刹那、公園の時計ほどの高さまで飛んでいた来翔の体が重力を思い出したかのように──、
「ぁ」
── 落ち始めた。
「落ちて……る」「大変っピ!」
急激に来翔が地面へと迫る。
子どもにとって、4、5メートルの高さから落ちるのは危険極まりない。
呆然と、誰の叫びも来翔の落下には間に合わない。
が、
「っと! ……つぅ」
ドンっ、と濁った音が響くのと同時に、手を地面について四点着地する来翔。膝と肘に伝わる勢いを殺しきれなかったためか、軋みを上げる関節に来翔は口を歪めて立ち上がった。
「来翔くんっ……だ、だいじょうぶ……だよね?」
「うん、ぜんぜんへーき」
声が掠れ、震え声で顔を覗き込むしずかだったが、手についた土埃を払う来翔を見ると力を伴わない息が漏れる。
「来翔くんが落ちたときはひやっとしたっピ……。でも、大変な事実が発覚してしまったっピ……」
「僕たちじゃ、体が重いんだ」
「そうだっピよ。しずかちゃん……ごめんっピ。これじゃあ空飛んで、楽しめないっピね……」
「べつにいいよ……期待してなかったし」
「そうだっピか!? でも、なんでだっピ? 飛ぶのは楽しいっピのに──」
気を落とし、来翔から返されたハッピー道具を地面につけてしまうタコピー。もともとすぼんだ口をそのままにランドセルを拾い上げるしずかを、タコピーはただ丸い粒の目で見るしかできない。
「だって」
「────」「────」
その瞬間、あれだけうるさく騒いでいた虫たちの演奏が収まる。
まるで、照りつける太陽の暑さを忘れて地面に立つ来翔とタコピーに振り返るしずかの道を、開けるように。
「空なんて飛べたって、どうせ何も変わらないし。……また、明日」
言ったきり、模様の入ったくすみがかった赤いランドセルを背負い直すしずか。振り返らず、一人で帰路に乗っていく。
「……ぁ。ちょ、ちょっとしずかちゃん、待ってよ!」
だんだんと離れていく距離。
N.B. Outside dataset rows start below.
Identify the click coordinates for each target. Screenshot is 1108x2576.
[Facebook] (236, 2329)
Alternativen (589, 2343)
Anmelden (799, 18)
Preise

文字の刻まれた背負い鞄が小さくなっていくとき、ハッとする来翔は燻んだ青のランドセルを拾い上げて駆け出す。
「それと──」
「ピ?」
足が地面を蹴るたびにカバンの中をガシャガシャと忙しない音を途端に止める来翔。
見上げると、タコピーの前には──表情を消した来翔が、濃い紫の色をした二つ眼でソレを捉えていた。
「ねぇ、タコピー。聞いてもいい?」
「い、いいっピよ? ぼくにできることなら、なんでも言っていいっピ!」
あれ。なんでぼくは、来翔くんの目が──
「空って、自由なのかな……」
──怖いっピ……?
さっきまで楽しそうだった来翔くんの目が……ぼくを映してないっピ。
まるで、誰か別の、もっと遠くにいるナニカを見てるような……そんな目をしてたっピ。